● Task statement: Print the records below exactly, from the line containing "1212x865 pixels." down to the line containing "the eye icon", both lines included, and omit every picture.

● Data for the task:
============
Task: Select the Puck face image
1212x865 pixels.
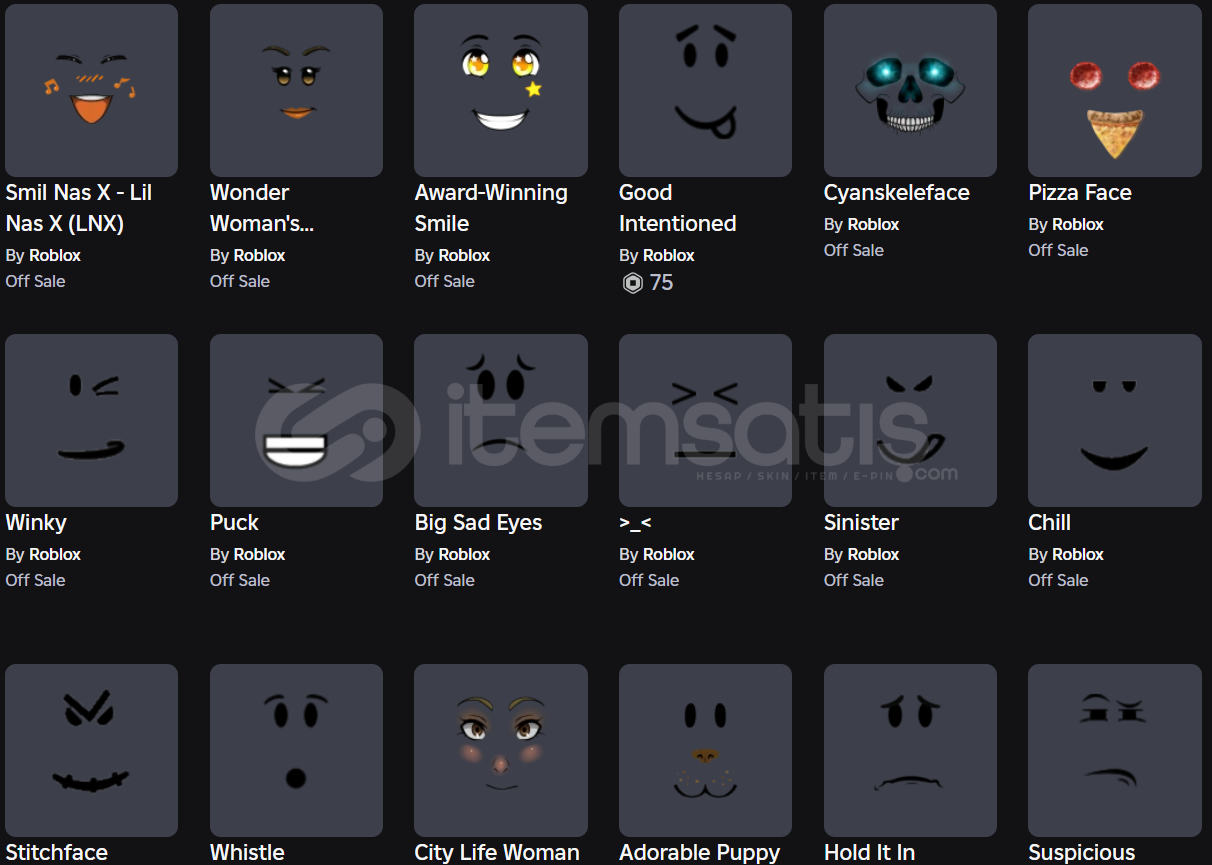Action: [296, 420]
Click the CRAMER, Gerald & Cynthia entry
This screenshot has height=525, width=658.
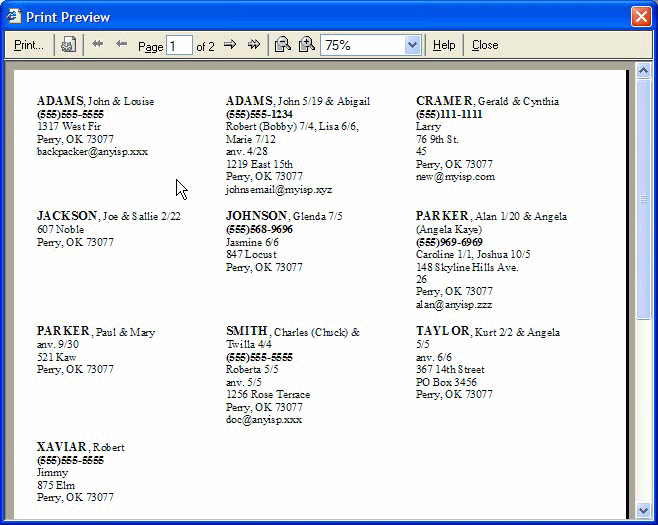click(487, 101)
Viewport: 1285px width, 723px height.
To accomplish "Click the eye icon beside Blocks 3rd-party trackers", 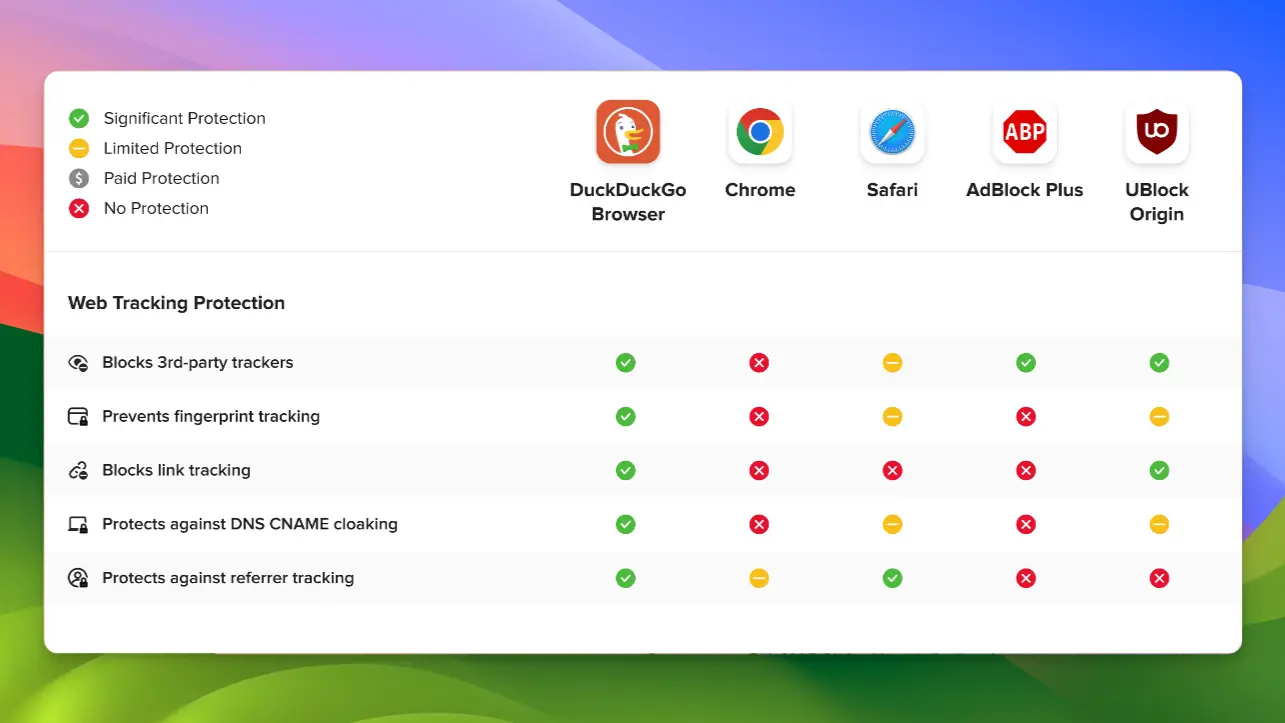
============
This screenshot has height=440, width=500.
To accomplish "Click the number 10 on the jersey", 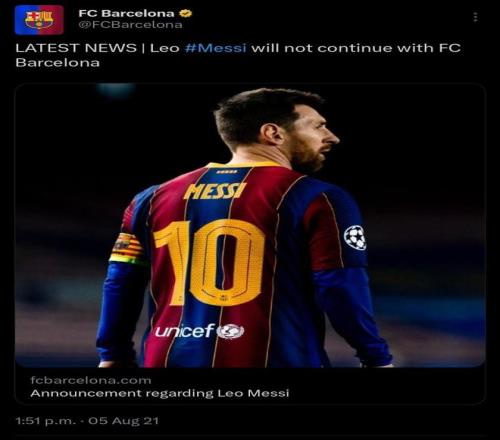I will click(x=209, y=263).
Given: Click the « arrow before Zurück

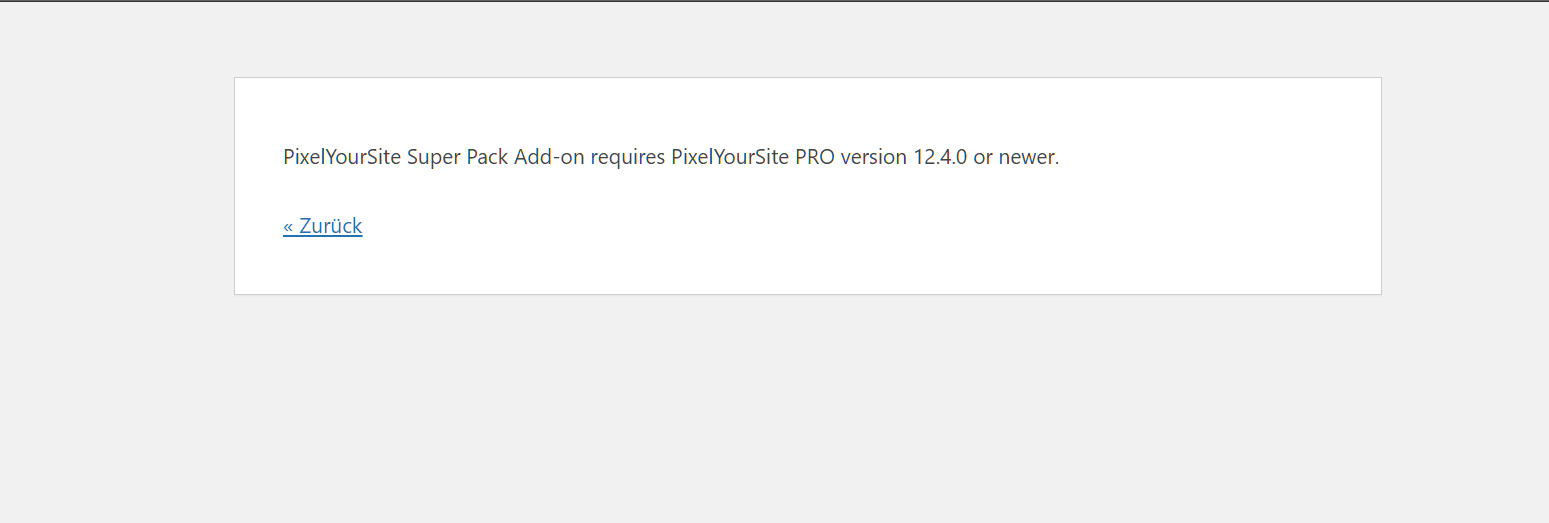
============
● Completed exercise:
1212x865 pixels.
Action: [296, 420]
Click the CRAMER, Gerald & Cynthia entry
This screenshot has height=525, width=658.
click(487, 101)
Viewport: 1285px width, 723px height.
To accomplish "Click the eye icon beside Blocks 3rd-party trackers", 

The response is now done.